Veja a reportagem do EPTV2 na íntegra:
Tarifaço de Trump preocupa empresas exportadoras de São Carlos e região
Divergências políticas e riscos para o emprego
Os Estados Unidos alegam justificativas ambientais e regulatórias para validar o aumento tarifário. Por outro lado, o Centro das Indústrias do Estado de São Paulo (Ciesp) criticou duramente a decisão. Em nota oficial, a entidade lamentou a medida, classificando-a como "totalmente política".
Especialistas alertam que o recuo nas vendas externas pode deflagrar um efeito cascata na cadeia produtiva do interior paulista, impactando diretamente o nível de emprego local se o crédito do governo federal não chegar rápido à ponta.
O economista Orion Godinho explica o que muda na prática para o mercado consumidor norte-americano.
"O comprador de produtos brasileiros lá nos Estados Unidos vai olhar para o custo de um produto brasileiro por conta dessa tarifa e às vezes ele vai tirar do portfólio de produtos dele, ou seja, isso vai diminuir o número de negócios, vai diminuir a capacidade das empresas de criarem novos empregos e empregarem pessoas".
Empresas exportadoras de São Carlos (SP) temem impacto do tarifaço de Trump
Reprodução/EPTV
Mudança de rota e novos parceiros comerciais
Apesar do cenário desafiador, analistas apontam que o movimento de isolamento americano tem acelerado uma diversificação geográfica que já estava em curso no comércio exterior brasileiro. Segundo Godinho, o mercado dos EUA já vinha dando sinais de desaceleração para o produto nacional.

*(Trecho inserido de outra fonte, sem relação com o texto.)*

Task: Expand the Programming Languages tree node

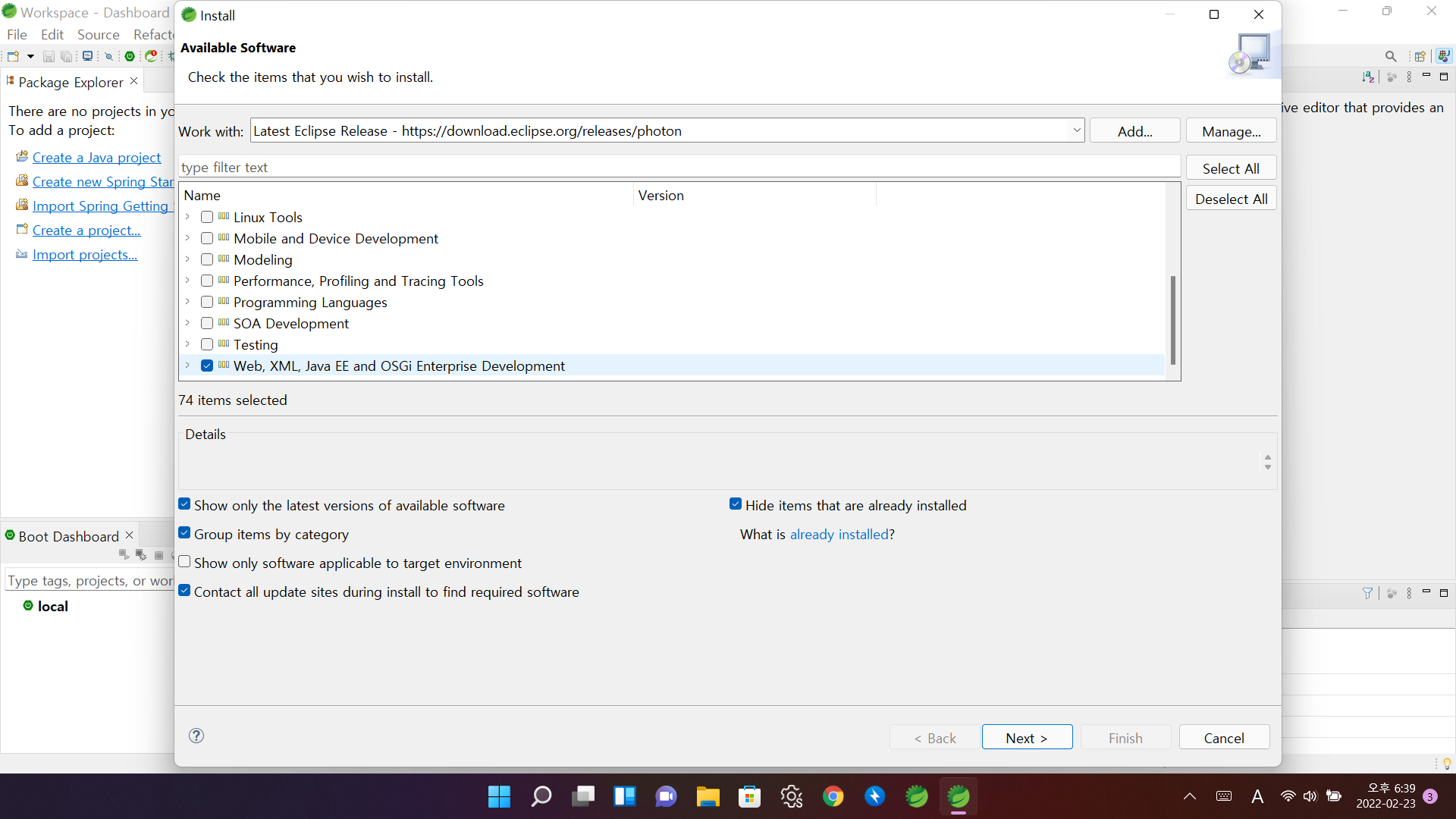Action: (188, 302)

"E acredito que os exportadores, eles vêm já se preparando e já têm buscado escoar os produtos por outros canais. Então, os Estados Unidos até perdeu um pouquinho da relevância que ele tinha dentro do destino das nossas exportações. E a tendência, caso essa tarifa continue, é que isso continue a acontecer e se intensificar", afirmou.
A tarifa em vigor não atinge as cargas brasileiras que já estavam em trânsito rumo aos portos americanos antes do início da vigência. Representantes diplomáticos do Brasil e dos Estados Unidos mantêm as negociações abertas.
Em paralelo, a expectativa de curto e médio prazo é que o mercado brasileiro intensifique de vez as pontes comerciais com outros parceiros, como China, América Latina e União Europeia.
Liberação de crédito para empresas
Como resposta aos impactos severos na indústria nacional, o presidente Luiz Inácio Lula da Silva anunciou a liberação de R$ 18,5 bilhões em crédito para socorrer as empresas brasileiras afetadas pelas tarifas dos EUA e também aquelas impactadas pelos conflitos no Oriente Médio.
O pacote, batizado de "Brasil Soberano 3", será composto por R$ 13,5 bilhões de recursos não utilizados da primeira edição do programa e de renegociações de dívidas rurais, além de outros R$ 5 bilhões aportados pelo BNDES.